◆ **TASK STATEMENT**
Please put each line of the items below into a JSON list of strings, one string per line, and leave out any blank lines.

◆ **INFORMATION PROVIDED**
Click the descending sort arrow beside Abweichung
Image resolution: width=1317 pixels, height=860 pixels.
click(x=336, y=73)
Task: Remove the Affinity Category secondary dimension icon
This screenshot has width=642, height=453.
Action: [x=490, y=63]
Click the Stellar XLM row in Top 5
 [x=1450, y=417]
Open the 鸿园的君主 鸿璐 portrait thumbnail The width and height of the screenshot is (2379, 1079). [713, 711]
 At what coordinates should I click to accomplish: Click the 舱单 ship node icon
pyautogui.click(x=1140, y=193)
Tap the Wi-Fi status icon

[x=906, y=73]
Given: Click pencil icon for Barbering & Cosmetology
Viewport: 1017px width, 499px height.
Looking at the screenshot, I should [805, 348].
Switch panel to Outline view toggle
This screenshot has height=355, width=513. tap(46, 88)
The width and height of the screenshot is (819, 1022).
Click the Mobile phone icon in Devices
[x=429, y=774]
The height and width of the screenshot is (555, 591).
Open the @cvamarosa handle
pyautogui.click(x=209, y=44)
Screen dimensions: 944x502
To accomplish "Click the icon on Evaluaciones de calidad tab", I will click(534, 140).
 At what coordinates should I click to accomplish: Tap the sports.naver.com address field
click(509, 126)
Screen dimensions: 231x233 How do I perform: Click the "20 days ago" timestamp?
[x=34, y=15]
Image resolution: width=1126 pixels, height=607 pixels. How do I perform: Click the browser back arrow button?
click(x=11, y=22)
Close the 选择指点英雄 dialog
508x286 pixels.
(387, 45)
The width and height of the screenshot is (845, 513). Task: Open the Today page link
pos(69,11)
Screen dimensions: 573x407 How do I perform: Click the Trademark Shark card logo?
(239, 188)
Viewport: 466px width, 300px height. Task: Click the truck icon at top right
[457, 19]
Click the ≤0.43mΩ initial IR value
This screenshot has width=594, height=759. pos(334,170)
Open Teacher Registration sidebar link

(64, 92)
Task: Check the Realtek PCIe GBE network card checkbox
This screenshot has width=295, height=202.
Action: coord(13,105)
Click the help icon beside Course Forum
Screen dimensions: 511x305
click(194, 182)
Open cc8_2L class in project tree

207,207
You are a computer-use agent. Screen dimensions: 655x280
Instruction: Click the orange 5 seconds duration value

◆ **WRITTEN ANSWER**
[
  "Click the descending sort arrow beside Abweichung",
  "Image resolution: width=1317 pixels, height=860 pixels.",
  "click(x=336, y=73)",
  "Task: Remove the Affinity Category secondary dimension icon",
  "This screenshot has width=642, height=453.",
  "Action: [x=490, y=63]",
  "Click the Stellar XLM row in Top 5",
  " [x=1450, y=417]",
  "Open the 鸿园的君主 鸿璐 portrait thumbnail The width and height of the screenshot is (2379, 1079). [713, 711]",
  " At what coordinates should I click to accomplish: Click the 舱单 ship node icon",
  "pyautogui.click(x=1140, y=193)",
  "Tap the Wi-Fi status icon",
  "[x=906, y=73]",
  "Given: Click pencil icon for Barbering & Cosmetology",
  "Viewport: 1017px width, 499px height.",
  "Looking at the screenshot, I should [805, 348].",
  "Switch panel to Outline view toggle",
  "This screenshot has height=355, width=513. tap(46, 88)",
  "The width and height of the screenshot is (819, 1022).",
  "Click the Mobile phone icon in Devices",
  "[x=429, y=774]",
  "The height and width of the screenshot is (555, 591).",
  "Open the @cvamarosa handle",
  "pyautogui.click(x=209, y=44)",
  "Screen dimensions: 944x502",
  "To accomplish \"Click the icon on Evaluaciones de calidad tab\", I will click(534, 140).",
  " At what coordinates should I click to accomplish: Tap the sports.naver.com address field",
  "click(509, 126)",
  "Screen dimensions: 231x233 How do I perform: Click the \"20 days ago\" timestamp?",
  "[x=34, y=15]",
  "Image resolution: width=1126 pixels, height=607 pixels. How do I perform: Click the browser back arrow button?",
  "click(x=11, y=22)",
  "Close the 选择指点英雄 dialog",
  "508x286 pixels.",
  "(387, 45)",
  "The width and height of the screenshot is (845, 513). Task: Open the Today page link",
  "pos(69,11)",
  "Screen dimensions: 573x407 How do I perform: Click the Trademark Shark card logo?",
  "(239, 188)",
  "Viewport: 466px width, 300px height. Task: Click the truck icon at top right",
  "[457, 19]",
  "Click the ≤0.43mΩ initial IR value",
  "This screenshot has width=594, height=759. pos(334,170)",
  "Open Teacher Registration sidebar link",
  "(64, 92)",
  "Task: Check the Realtek PCIe GBE network card checkbox",
  "This screenshot has width=295, height=202.",
  "Action: coord(13,105)",
  "Click the help icon beside Course Forum",
  "Screen dimensions: 511x305",
  "click(194, 182)",
  "Open cc8_2L class in project tree",
  "207,207",
  "You are a computer-use agent. Screen dimensions: 655x280",
  "Instruction: Click the orange 5 seconds duration value"
]